Finmeccanica cacciata dall’India
I marò sono rientrati a Roma. Sono innocenti ed è bene che, in qualche modo, la loro odissea si sia conclusa. I fucilieri del Battaglione san Marco, che prestavano servizio su un mercantile italiano, per difenderlo da eventuali attacchi di pirateria, non hanno ucciso nessuno. Non sono degli assassini ma nemmeno degli eroi. Sono soltanto due lavoratori sfortunatissimi finiti in una disputa internazionale tra Paesi che avevano un conto in sospeso. C’entrano alcune stecche sugli appalti per la fornitura di armamenti, da parte di Finmeccanica agli indiani, che sono finite nelle mani sbagliate.
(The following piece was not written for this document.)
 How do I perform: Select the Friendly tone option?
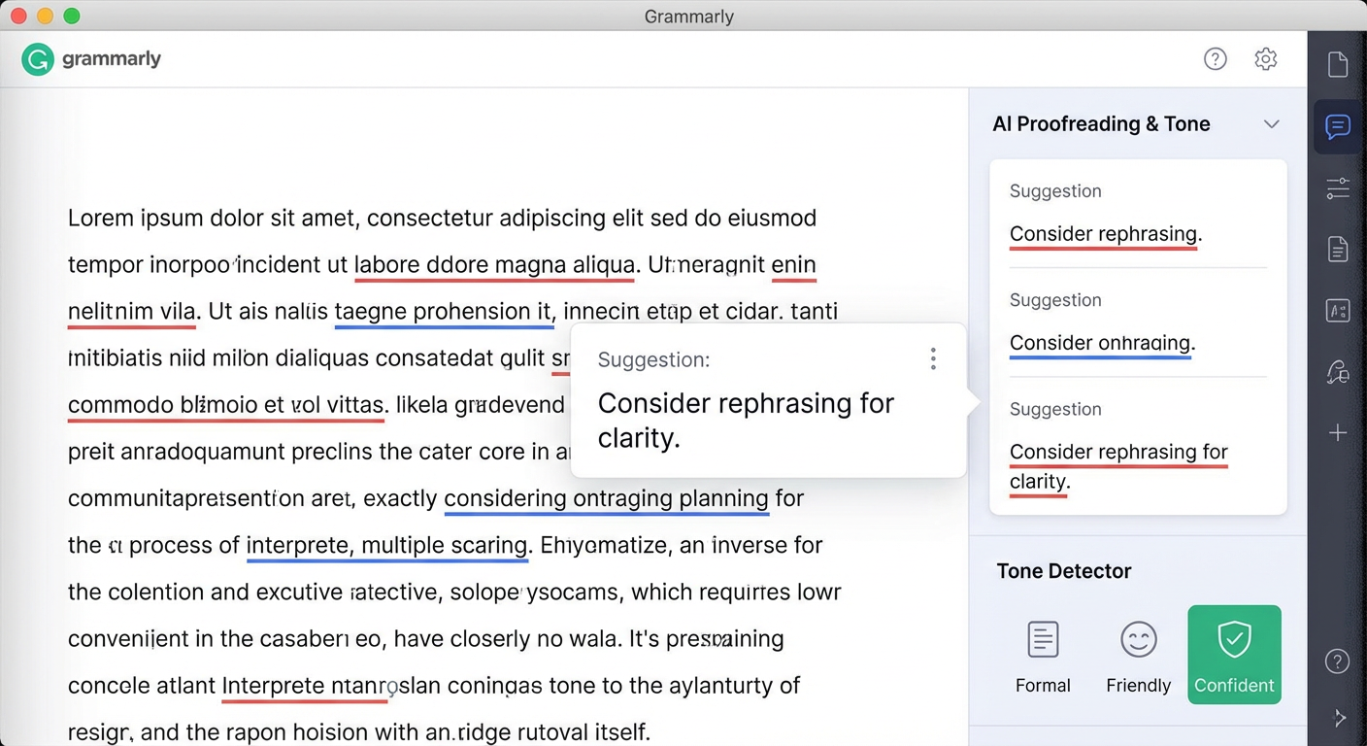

Probabilmente, non è solo una questione di soldi. Forse, non sono stati rispettati degli interessi emergenti o non sono stati capiti degli equilibri essenziali. Può darsi che siano stati ignorati i gruppi in ascesa di quella particolare fase, per favorirne altri con (ormai) minor peso politico. Oppure, ancora, sono state tentate delle ingerenze negli affari indiani che si sono ritorte contro di noi. Sono ipotesi. Comunque siano andati i fatti, chi ha gestito la cosa lo ha fatto malissimo. I vertici dell’impresa o gli elementi degli apparati statali che si occupano di queste situazioni all’estero hanno commesso dei passi falsi. Per certi business bisogna ungere le ruote, lo sappiamo, ma occorre farlo con oculatezza e tenendo presenti i rapporti di forza interni al contesto in cui si opera. Se non si toccano le corde esatte o se non si pigiano i bottoni giusti si rischia di combinare dei guai. Grossi guai. Con tanto di figure barbine diplomatiche che vanno a ingarbugliare la dinamica degli eventi. Infatti, abbiamo assistito allo spettacolo penoso di ministri ed ambasciatori che si arrampicavano sugli specchi, senza cavare un ragno dal buco, e a quello, altrettanto poco edificante, dei poveri marò trattati come pacchi postali e quasi rinnegati nello svolgimento delle loro funzioni dagli organi politici nazionali. Che Paese è quello incapace di tutelare le sue aziende strategiche sui mercati stranieri e di abbandonare i suoi militari alla (in)giustizia lontano da casa? Un posto di merda. Insomma, l’Italia. Mica siamo gli Usa che pure di fronte alle stragi di civili (vedi Cermis) rimpatriano i loro uomini, assolvendoli senza ritegno e rispetto per le vittime. Ora che il caso sembra essersi chiuso arriva il conto salatissimo di tutta la sceneggiata.
Come riporta Il Giornale: ‘Il governo indiano ha cancellato tutte le gare d’appalto nel campo della Difesa vinte da Finmeccanica, nell’ambito dell’inchiesta per corruzione che aveva coinvolto la controllata Agusta Westland nel subcontinente. Lo ha dichiarato all’agenzia Pti il ministro della Difesa di Nuova Delhi, Manohar Parrikar, il quale ha annunciato che è già in corso il processo per inserire l’azienda italiana nella “lista nera“. La manutenzione annuale o l’importazione di componenti di beni già acquistati, ha aggiunto il ministro, andranno avanti. “Finmeccanica è stata bandita dal partecipare agli approvvigionamenti della difesa. Non posso proibirle di fare altro se lo desidera”, ha aggiunto Parrikar lasciandosi andare all’ironia: “Nel campo della difesa non compriamo materiale da alcuni Paesi per motivi di sicurezza ma ciò non impedisce a quei paesi di vendere smart phone in India”. “Ovunque ci siano commesse assegnate a Finmeccanica e alle sue sussidiarie, tutte le richieste di proposta saranno chiuse”, ha detto ancora il ministro, “sono molto chiaro”. Parrikar ha inoltre spiegato che il governo ha trovato un fornitore alternativo per i siluri che erano stati commissionati a Wass, una divisione di Finmeccanica. Nei giorni scorsi era già emerso che New Delhi avrebbe cancellato il contratto da 300 milioni per i siluri forniti alla sua Marina dalla società Wass, controllata di Leonardo-Finmeccanica’.